Elle aurait pu s’en moquer. Vouloir s’enrichir encore un peu plus. Mais Adele avait donné ses consignes aux propriétaires du Sportpaleis et au vendeur officiel TeleTicketService : la revente, no way ! Pas question que ses billets s’arrachent sur un circuit officieux à des montants exorbitants. Les organisateurs avaient fait leur possible.
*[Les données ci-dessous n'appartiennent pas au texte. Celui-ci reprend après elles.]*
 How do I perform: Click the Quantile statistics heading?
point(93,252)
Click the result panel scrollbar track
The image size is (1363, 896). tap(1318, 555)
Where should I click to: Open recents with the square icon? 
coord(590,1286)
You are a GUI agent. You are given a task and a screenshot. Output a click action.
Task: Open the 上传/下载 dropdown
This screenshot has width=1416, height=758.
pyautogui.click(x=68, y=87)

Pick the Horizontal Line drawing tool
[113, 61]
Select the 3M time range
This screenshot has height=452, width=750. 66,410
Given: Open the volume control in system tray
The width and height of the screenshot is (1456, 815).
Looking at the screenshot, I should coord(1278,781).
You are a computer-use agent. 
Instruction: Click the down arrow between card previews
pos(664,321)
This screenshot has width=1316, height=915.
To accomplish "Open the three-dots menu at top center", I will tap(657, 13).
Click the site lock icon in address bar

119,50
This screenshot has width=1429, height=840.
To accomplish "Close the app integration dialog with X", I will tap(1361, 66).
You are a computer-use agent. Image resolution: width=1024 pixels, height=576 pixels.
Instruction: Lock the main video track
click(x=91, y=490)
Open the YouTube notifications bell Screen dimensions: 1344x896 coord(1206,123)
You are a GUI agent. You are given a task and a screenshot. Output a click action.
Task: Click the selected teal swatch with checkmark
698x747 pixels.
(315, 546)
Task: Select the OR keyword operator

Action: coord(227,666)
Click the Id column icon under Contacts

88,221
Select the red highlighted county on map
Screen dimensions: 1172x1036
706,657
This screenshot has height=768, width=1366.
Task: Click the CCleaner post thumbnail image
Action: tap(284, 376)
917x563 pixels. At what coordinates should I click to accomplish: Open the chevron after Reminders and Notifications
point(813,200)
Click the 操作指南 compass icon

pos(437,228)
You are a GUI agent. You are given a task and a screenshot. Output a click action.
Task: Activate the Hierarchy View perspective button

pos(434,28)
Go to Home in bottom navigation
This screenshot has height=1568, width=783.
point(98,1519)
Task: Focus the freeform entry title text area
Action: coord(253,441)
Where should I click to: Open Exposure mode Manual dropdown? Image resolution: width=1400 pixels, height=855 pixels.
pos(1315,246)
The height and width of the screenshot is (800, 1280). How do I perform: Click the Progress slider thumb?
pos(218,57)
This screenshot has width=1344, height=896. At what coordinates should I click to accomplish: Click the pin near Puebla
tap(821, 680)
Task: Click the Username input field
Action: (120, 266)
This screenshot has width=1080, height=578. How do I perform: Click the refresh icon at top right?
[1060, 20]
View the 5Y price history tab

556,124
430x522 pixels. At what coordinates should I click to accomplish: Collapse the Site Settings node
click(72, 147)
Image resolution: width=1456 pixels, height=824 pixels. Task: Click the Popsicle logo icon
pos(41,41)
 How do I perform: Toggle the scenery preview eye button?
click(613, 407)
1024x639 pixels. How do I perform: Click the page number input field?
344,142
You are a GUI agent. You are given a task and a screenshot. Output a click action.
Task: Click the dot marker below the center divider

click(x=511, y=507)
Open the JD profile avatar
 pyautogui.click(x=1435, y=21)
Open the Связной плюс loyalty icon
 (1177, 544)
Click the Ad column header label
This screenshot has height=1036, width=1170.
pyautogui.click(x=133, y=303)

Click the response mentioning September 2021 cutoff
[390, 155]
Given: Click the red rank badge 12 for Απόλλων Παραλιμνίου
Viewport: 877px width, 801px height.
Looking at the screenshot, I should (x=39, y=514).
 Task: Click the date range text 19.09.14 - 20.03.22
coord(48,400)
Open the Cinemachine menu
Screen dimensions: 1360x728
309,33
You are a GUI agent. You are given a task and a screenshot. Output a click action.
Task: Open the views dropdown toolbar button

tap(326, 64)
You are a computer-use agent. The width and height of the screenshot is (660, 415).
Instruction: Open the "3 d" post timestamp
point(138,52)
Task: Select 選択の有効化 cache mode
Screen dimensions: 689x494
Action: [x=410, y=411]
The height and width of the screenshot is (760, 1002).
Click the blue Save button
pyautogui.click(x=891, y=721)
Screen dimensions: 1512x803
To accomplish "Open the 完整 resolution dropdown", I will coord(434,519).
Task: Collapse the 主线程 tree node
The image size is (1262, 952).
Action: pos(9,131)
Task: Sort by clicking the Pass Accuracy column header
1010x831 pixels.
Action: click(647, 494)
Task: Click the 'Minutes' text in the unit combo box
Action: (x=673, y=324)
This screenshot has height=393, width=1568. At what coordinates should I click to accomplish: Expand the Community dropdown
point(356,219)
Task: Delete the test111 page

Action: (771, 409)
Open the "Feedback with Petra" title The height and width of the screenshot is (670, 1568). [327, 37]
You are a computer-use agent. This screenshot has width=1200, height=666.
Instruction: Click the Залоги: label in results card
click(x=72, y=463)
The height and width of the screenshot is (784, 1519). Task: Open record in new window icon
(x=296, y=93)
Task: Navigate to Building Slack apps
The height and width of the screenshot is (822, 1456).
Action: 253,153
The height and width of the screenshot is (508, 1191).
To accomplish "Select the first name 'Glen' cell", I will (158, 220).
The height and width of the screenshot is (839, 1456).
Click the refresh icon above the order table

Limitation à quatre sésames par personne, publication de messages d’avertissement… Malgré leurs efforts, la venue de la diva britannique à Anvers, en juin prochain, est d’ores et déjà l’un des plus grands succès des spéculateurs. Car le 4 décembre dernier, à l’ouverture des guichets électroniques, les personnes à l’affût devant leur ordinateur n’étaient pas toutes de véritables fans. Mais des opportunistes flairant l’occasion de s’en mettre plein les poches.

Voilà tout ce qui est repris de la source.